Can you go through all of these rows and change "GUI agent" to "desktop agent" wherever it appears, leaving everything else as is?

**Exercise data:**
★ ★ ★ ★
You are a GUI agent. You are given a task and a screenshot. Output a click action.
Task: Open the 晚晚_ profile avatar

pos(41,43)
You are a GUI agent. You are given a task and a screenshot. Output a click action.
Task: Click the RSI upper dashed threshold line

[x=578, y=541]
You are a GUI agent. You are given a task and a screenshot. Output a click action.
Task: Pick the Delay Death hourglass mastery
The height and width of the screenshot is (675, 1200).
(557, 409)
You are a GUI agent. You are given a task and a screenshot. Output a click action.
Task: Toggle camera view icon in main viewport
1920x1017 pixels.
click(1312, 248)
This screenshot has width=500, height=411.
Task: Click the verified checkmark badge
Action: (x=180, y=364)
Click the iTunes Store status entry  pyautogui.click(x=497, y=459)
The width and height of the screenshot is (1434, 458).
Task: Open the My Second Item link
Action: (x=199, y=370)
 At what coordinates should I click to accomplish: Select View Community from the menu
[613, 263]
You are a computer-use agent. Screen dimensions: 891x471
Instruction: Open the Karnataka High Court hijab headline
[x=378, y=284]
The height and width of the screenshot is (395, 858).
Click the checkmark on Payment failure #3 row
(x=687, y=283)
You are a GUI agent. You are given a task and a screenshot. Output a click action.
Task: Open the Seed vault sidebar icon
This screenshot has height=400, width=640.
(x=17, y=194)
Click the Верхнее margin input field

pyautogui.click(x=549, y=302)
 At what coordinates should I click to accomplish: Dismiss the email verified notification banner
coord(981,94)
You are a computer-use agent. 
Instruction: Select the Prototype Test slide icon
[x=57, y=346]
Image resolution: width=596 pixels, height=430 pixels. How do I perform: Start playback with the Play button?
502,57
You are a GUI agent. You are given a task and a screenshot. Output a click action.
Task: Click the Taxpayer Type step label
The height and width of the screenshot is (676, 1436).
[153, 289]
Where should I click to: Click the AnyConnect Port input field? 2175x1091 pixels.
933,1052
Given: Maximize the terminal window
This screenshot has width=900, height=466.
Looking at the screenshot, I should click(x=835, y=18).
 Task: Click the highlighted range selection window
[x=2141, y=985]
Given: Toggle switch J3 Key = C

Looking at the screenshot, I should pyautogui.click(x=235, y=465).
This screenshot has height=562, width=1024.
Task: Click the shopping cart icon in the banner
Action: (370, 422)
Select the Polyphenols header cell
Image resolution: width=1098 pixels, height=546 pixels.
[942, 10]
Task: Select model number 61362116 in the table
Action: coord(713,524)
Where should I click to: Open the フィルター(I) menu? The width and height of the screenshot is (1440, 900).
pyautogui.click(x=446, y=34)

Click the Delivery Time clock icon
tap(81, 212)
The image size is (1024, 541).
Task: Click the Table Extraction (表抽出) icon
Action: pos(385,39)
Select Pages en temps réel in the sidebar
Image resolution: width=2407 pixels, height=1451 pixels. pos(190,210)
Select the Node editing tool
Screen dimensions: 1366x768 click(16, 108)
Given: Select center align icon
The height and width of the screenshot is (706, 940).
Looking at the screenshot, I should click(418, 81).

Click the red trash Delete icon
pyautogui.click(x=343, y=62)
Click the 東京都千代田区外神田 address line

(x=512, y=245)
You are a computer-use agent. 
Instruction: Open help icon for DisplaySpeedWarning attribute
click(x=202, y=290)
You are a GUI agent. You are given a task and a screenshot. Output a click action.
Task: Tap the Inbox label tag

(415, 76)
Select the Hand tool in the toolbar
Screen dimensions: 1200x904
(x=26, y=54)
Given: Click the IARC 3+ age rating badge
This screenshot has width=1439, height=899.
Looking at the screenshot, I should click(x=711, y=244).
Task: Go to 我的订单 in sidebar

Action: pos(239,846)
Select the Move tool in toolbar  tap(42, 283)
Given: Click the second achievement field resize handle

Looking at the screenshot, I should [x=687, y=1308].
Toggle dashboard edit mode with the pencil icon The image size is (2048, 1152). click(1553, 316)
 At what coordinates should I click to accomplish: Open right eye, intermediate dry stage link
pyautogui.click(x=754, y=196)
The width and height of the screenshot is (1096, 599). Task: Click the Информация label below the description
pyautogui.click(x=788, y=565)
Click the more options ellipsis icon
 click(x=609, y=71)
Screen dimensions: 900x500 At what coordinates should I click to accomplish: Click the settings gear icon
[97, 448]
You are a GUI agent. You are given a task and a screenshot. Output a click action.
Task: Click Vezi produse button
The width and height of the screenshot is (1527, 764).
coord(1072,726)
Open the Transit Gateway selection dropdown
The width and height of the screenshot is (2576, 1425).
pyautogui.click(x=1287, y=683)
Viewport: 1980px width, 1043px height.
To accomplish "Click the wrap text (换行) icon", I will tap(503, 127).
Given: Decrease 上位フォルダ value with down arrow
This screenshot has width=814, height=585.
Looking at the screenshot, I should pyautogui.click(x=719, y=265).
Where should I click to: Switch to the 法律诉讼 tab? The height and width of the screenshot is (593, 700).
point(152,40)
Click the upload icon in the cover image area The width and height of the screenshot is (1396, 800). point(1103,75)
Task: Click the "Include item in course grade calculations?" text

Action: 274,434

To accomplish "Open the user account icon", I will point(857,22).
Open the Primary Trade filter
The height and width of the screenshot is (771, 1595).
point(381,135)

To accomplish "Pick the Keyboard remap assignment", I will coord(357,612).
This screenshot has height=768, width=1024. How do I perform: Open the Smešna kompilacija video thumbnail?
★ ★ ★ ★
**Solution for this exercise:**
You are a desktop agent. You are given a task and a screenshot. Output a click action.
Task: Open the 晚晚_ profile avatar

pos(41,43)
You are a desktop agent. You are given a task and a screenshot. Output a click action.
Task: Click the RSI upper dashed threshold line

[x=578, y=541]
You are a desktop agent. You are given a task and a screenshot. Output a click action.
Task: Pick the Delay Death hourglass mastery
The height and width of the screenshot is (675, 1200).
(557, 409)
You are a desktop agent. You are given a task and a screenshot. Output a click action.
Task: Toggle camera view icon in main viewport
1920x1017 pixels.
click(1312, 248)
This screenshot has width=500, height=411.
Task: Click the verified checkmark badge
Action: (x=180, y=364)
Click the iTunes Store status entry  pyautogui.click(x=497, y=459)
The width and height of the screenshot is (1434, 458).
Task: Open the My Second Item link
Action: (x=199, y=370)
 At what coordinates should I click to accomplish: Select View Community from the menu
[613, 263]
You are a computer-use agent. Screen dimensions: 891x471
Instruction: Open the Karnataka High Court hijab headline
[x=378, y=284]
The height and width of the screenshot is (395, 858).
Click the checkmark on Payment failure #3 row
(x=687, y=283)
You are a desktop agent. You are given a task and a screenshot. Output a click action.
Task: Open the Seed vault sidebar icon
This screenshot has height=400, width=640.
(x=17, y=194)
Click the Верхнее margin input field

pyautogui.click(x=549, y=302)
 At what coordinates should I click to accomplish: Dismiss the email verified notification banner
coord(981,94)
You are a computer-use agent. 
Instruction: Select the Prototype Test slide icon
[x=57, y=346]
Image resolution: width=596 pixels, height=430 pixels. How do I perform: Start playback with the Play button?
502,57
You are a desktop agent. You are given a task and a screenshot. Output a click action.
Task: Click the Taxpayer Type step label
The height and width of the screenshot is (676, 1436).
[153, 289]
Where should I click to: Click the AnyConnect Port input field? 2175x1091 pixels.
933,1052
Given: Maximize the terminal window
This screenshot has width=900, height=466.
Looking at the screenshot, I should click(x=835, y=18).
 Task: Click the highlighted range selection window
[x=2141, y=985]
Given: Toggle switch J3 Key = C

Looking at the screenshot, I should pyautogui.click(x=235, y=465).
This screenshot has height=562, width=1024.
Task: Click the shopping cart icon in the banner
Action: (370, 422)
Select the Polyphenols header cell
Image resolution: width=1098 pixels, height=546 pixels.
[942, 10]
Task: Select model number 61362116 in the table
Action: coord(713,524)
Where should I click to: Open the フィルター(I) menu? The width and height of the screenshot is (1440, 900).
pyautogui.click(x=446, y=34)

Click the Delivery Time clock icon
tap(81, 212)
The image size is (1024, 541).
Task: Click the Table Extraction (表抽出) icon
Action: pos(385,39)
Select Pages en temps réel in the sidebar
Image resolution: width=2407 pixels, height=1451 pixels. pos(190,210)
Select the Node editing tool
Screen dimensions: 1366x768 click(16, 108)
Given: Select center align icon
The height and width of the screenshot is (706, 940).
Looking at the screenshot, I should click(418, 81).

Click the red trash Delete icon
pyautogui.click(x=343, y=62)
Click the 東京都千代田区外神田 address line

(x=512, y=245)
You are a computer-use agent. 
Instruction: Open help icon for DisplaySpeedWarning attribute
click(x=202, y=290)
You are a desktop agent. You are given a task and a screenshot. Output a click action.
Task: Tap the Inbox label tag

(415, 76)
Select the Hand tool in the toolbar
Screen dimensions: 1200x904
(x=26, y=54)
Given: Click the IARC 3+ age rating badge
This screenshot has width=1439, height=899.
Looking at the screenshot, I should click(x=711, y=244).
Task: Go to 我的订单 in sidebar

Action: pos(239,846)
Select the Move tool in toolbar  tap(42, 283)
Given: Click the second achievement field resize handle

Looking at the screenshot, I should [x=687, y=1308].
Toggle dashboard edit mode with the pencil icon The image size is (2048, 1152). click(1553, 316)
 At what coordinates should I click to accomplish: Open right eye, intermediate dry stage link
pyautogui.click(x=754, y=196)
The width and height of the screenshot is (1096, 599). Task: Click the Информация label below the description
pyautogui.click(x=788, y=565)
Click the more options ellipsis icon
 click(x=609, y=71)
Screen dimensions: 900x500 At what coordinates should I click to accomplish: Click the settings gear icon
[97, 448]
You are a desktop agent. You are given a task and a screenshot. Output a click action.
Task: Click Vezi produse button
The width and height of the screenshot is (1527, 764).
coord(1072,726)
Open the Transit Gateway selection dropdown
The width and height of the screenshot is (2576, 1425).
pyautogui.click(x=1287, y=683)
Viewport: 1980px width, 1043px height.
To accomplish "Click the wrap text (换行) icon", I will tap(503, 127).
Given: Decrease 上位フォルダ value with down arrow
This screenshot has width=814, height=585.
Looking at the screenshot, I should pyautogui.click(x=719, y=265).
Where should I click to: Switch to the 法律诉讼 tab? The height and width of the screenshot is (593, 700).
point(152,40)
Click the upload icon in the cover image area The width and height of the screenshot is (1396, 800). point(1103,75)
Task: Click the "Include item in course grade calculations?" text

Action: 274,434

To accomplish "Open the user account icon", I will point(857,22).
Open the Primary Trade filter
The height and width of the screenshot is (771, 1595).
point(381,135)

To accomplish "Pick the Keyboard remap assignment", I will coord(357,612).
This screenshot has height=768, width=1024. How do I perform: Open the Smešna kompilacija video thumbnail?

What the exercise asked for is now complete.